§ AIM OF THE TASK
When you reach the line that contains "Task: Click the insert link icon", set down that line and every one after it through the end of the records, exactly as written and with no pictures.

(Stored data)
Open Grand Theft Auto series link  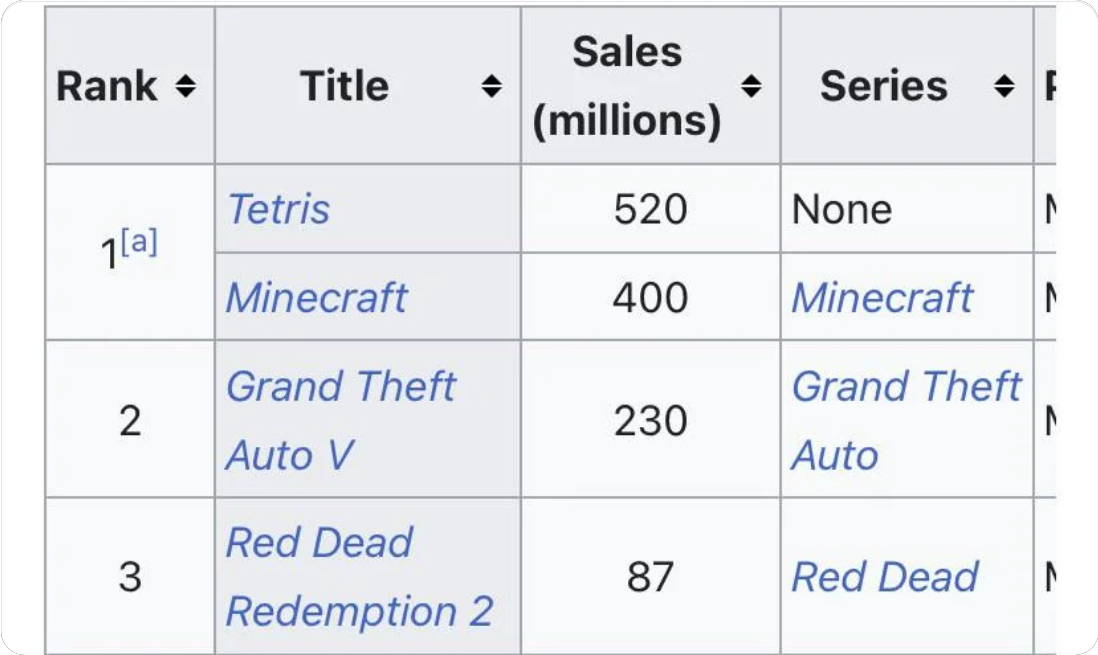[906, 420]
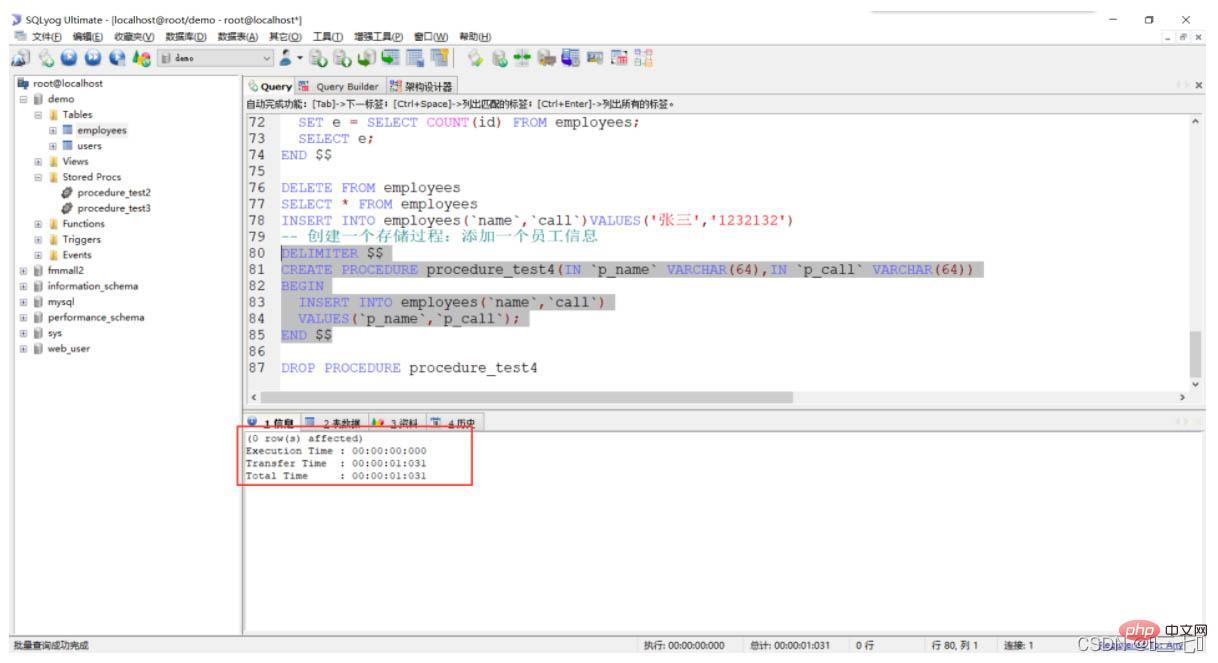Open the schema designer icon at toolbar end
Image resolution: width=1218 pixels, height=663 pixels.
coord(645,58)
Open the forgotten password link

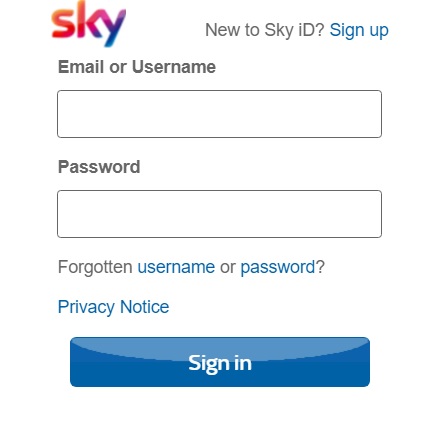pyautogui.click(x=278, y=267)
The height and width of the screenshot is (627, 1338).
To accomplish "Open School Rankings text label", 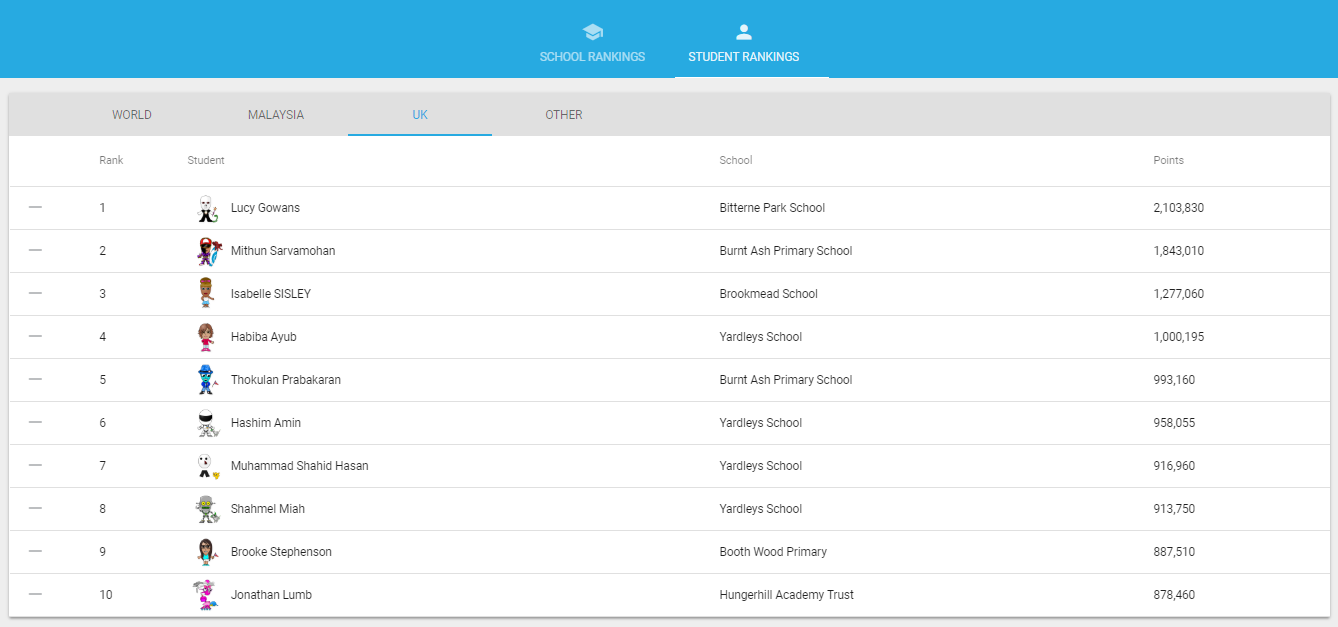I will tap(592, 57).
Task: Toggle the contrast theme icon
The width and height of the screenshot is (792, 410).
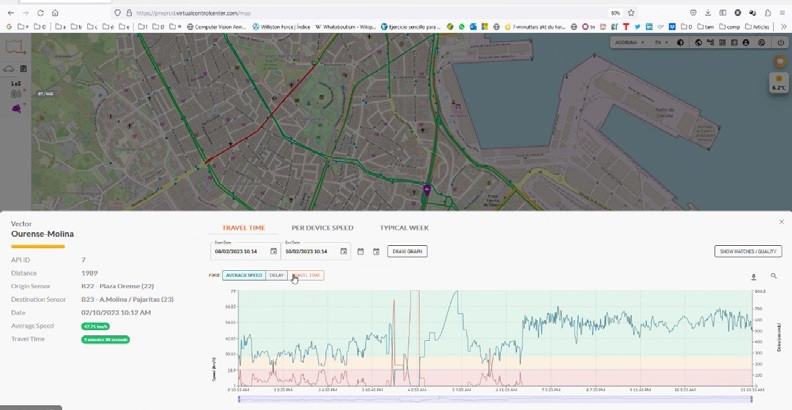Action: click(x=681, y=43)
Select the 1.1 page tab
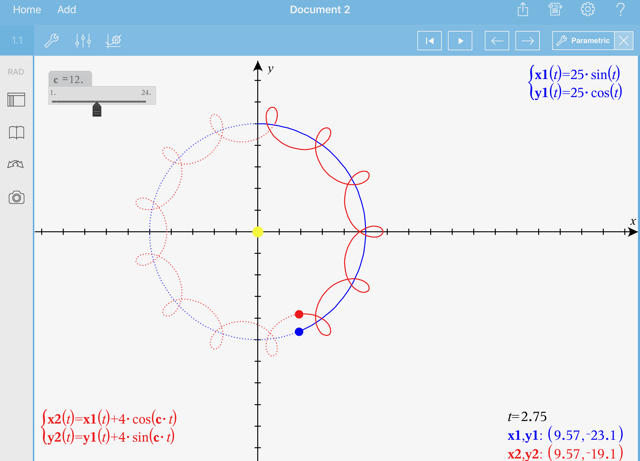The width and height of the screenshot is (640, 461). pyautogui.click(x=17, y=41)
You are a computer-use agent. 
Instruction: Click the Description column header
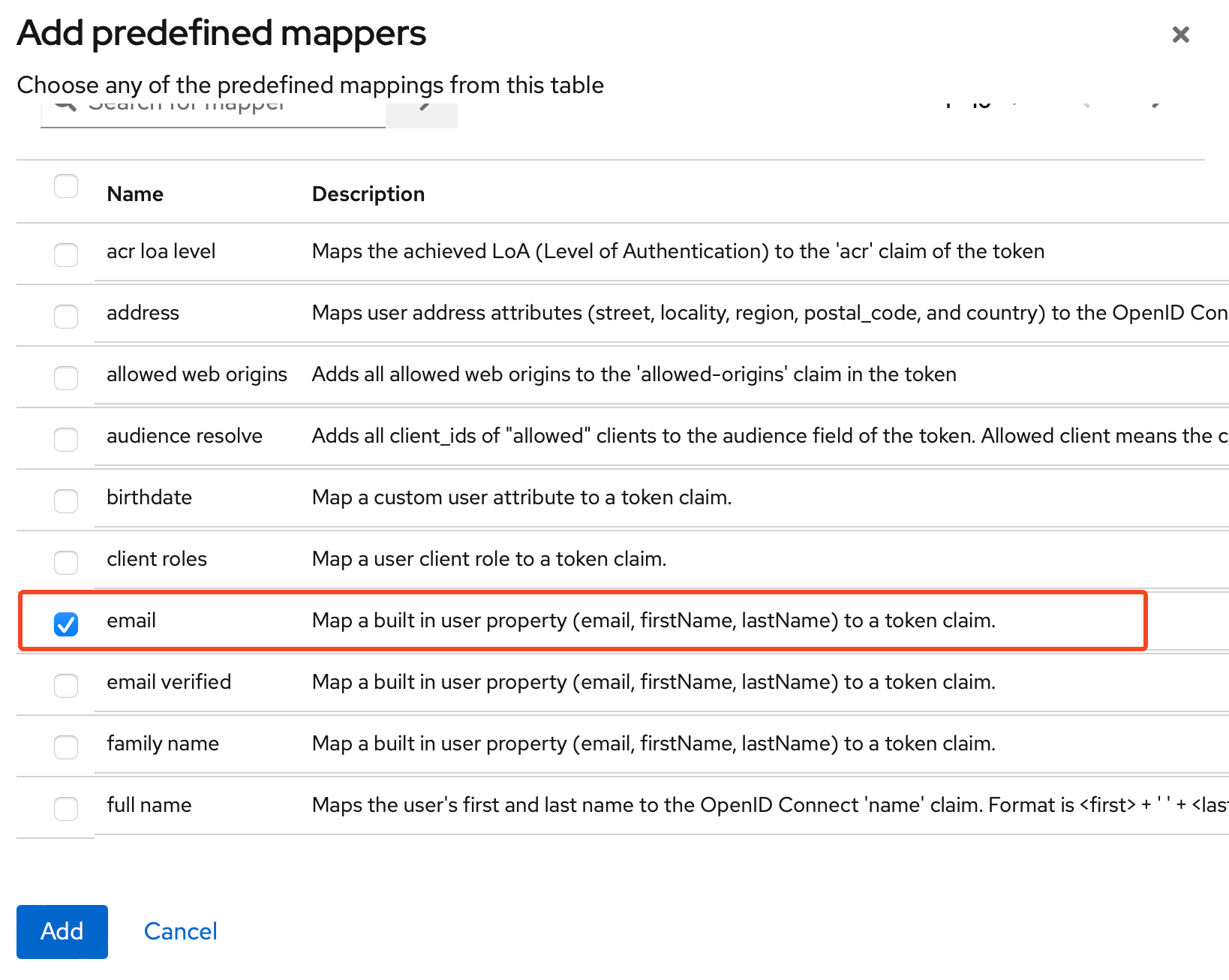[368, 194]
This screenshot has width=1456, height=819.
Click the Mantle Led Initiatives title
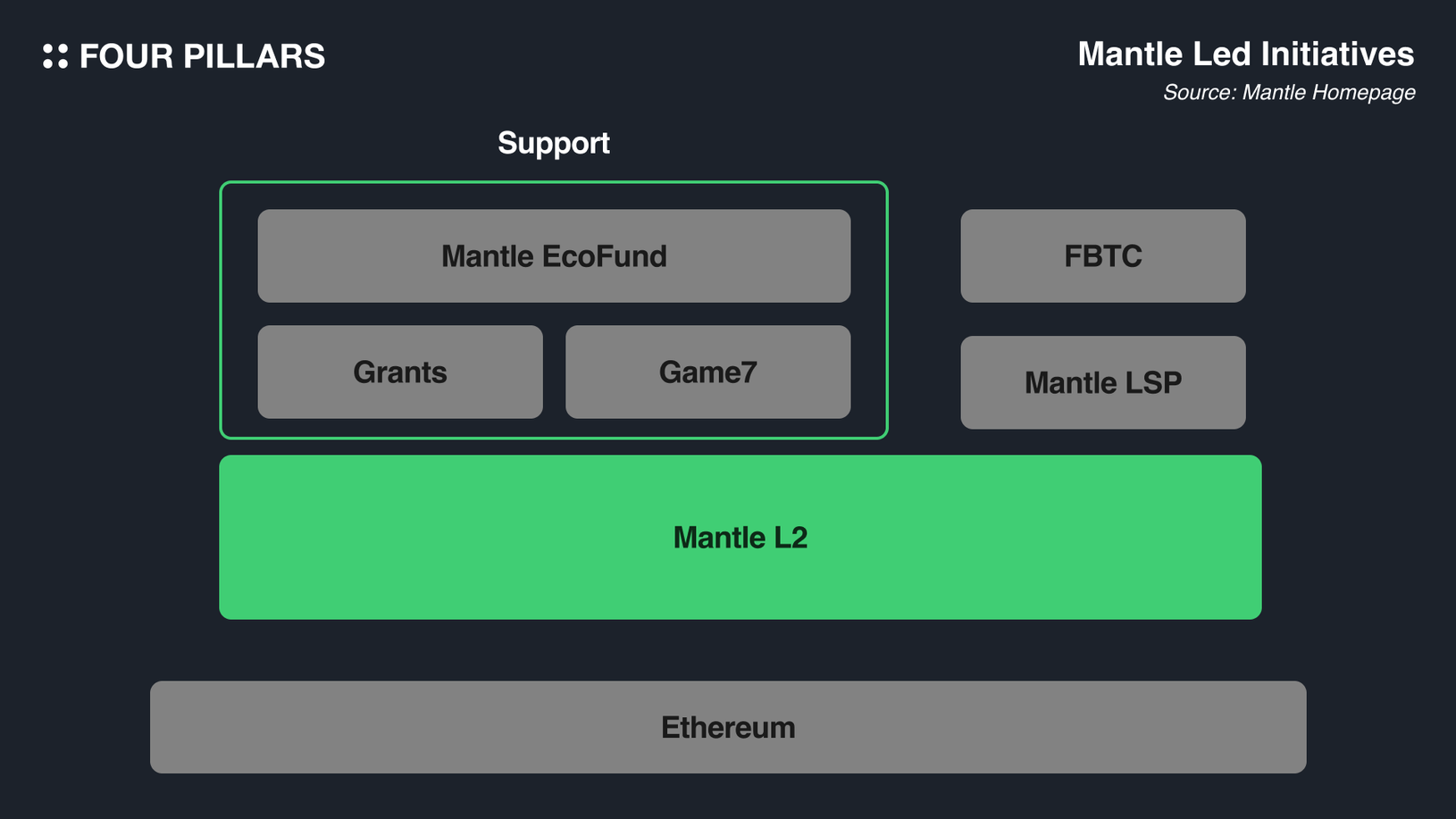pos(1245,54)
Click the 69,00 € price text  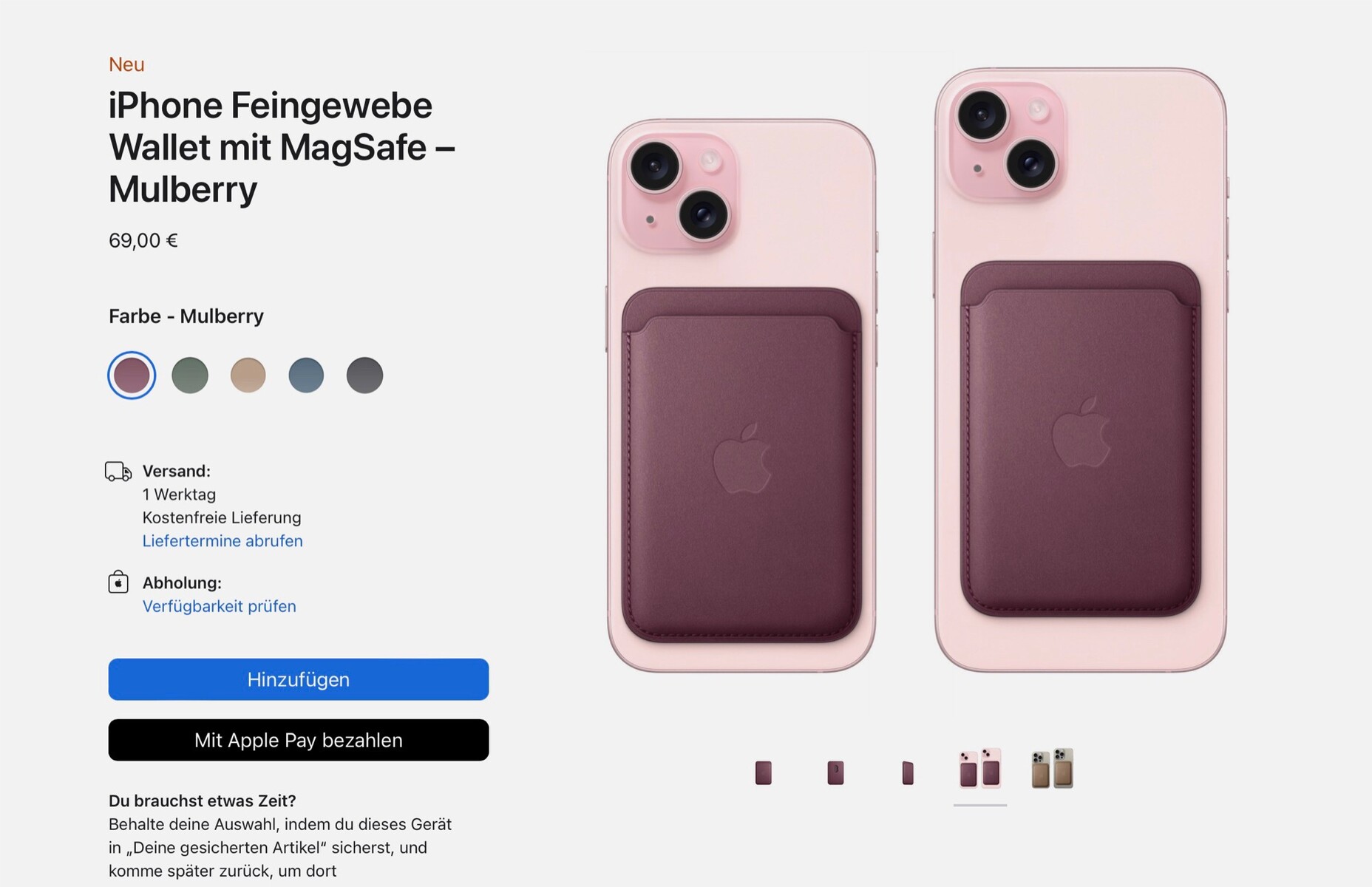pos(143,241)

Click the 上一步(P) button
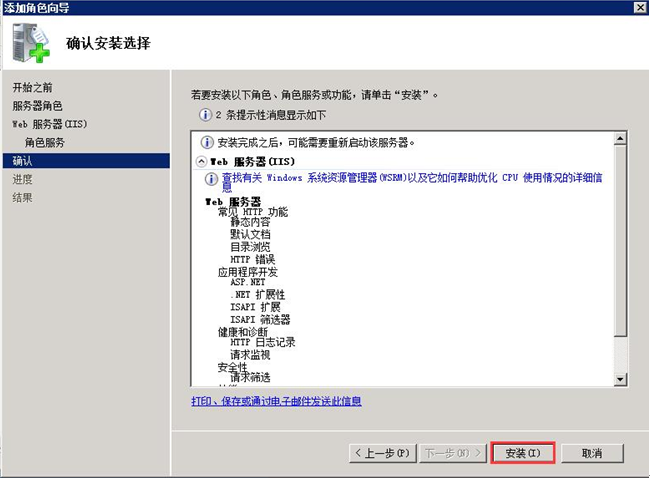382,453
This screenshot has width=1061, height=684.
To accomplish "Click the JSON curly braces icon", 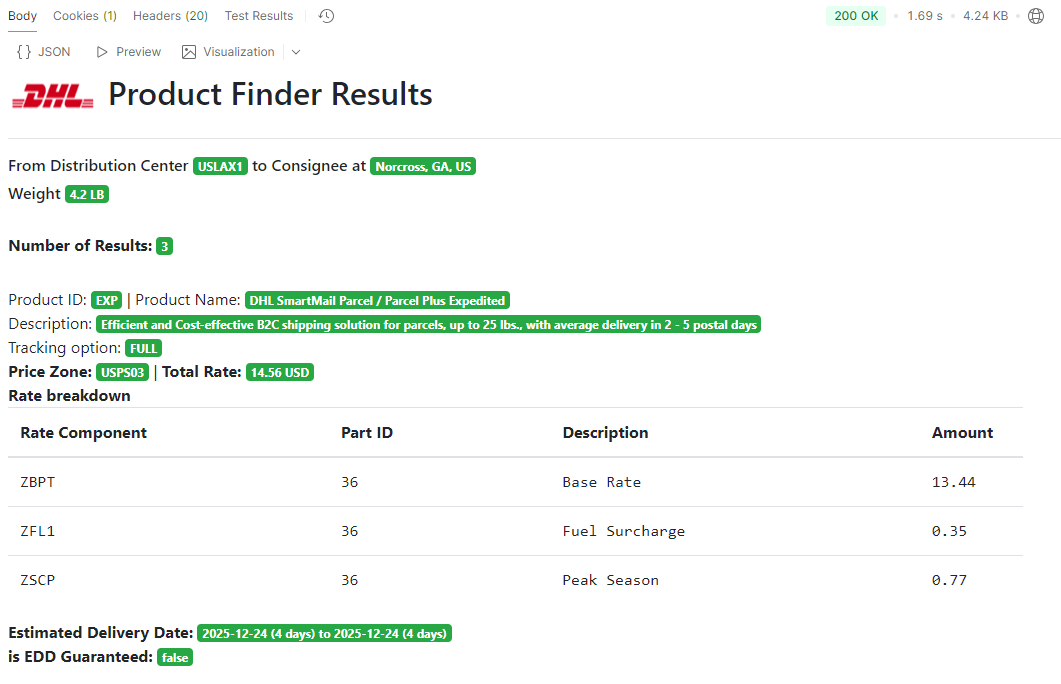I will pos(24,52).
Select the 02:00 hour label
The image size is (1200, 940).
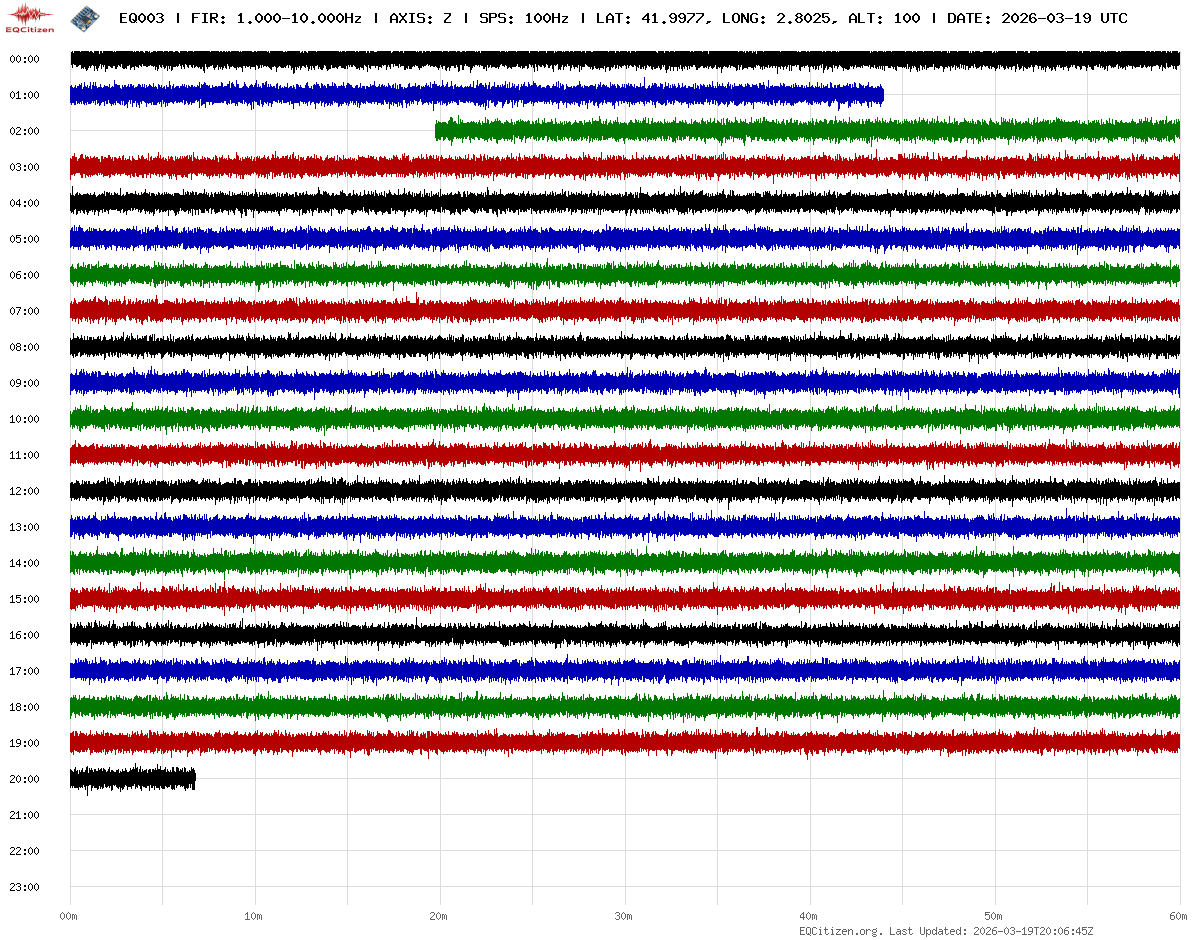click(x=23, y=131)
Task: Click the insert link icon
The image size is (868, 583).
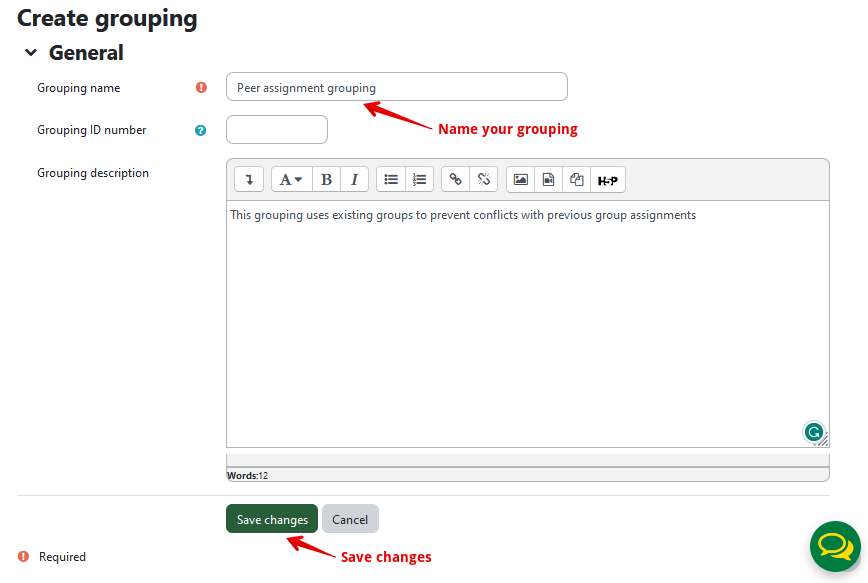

§ OUTPUT FOR THIS TASK
Task: Click the insert link icon
The image size is (868, 583).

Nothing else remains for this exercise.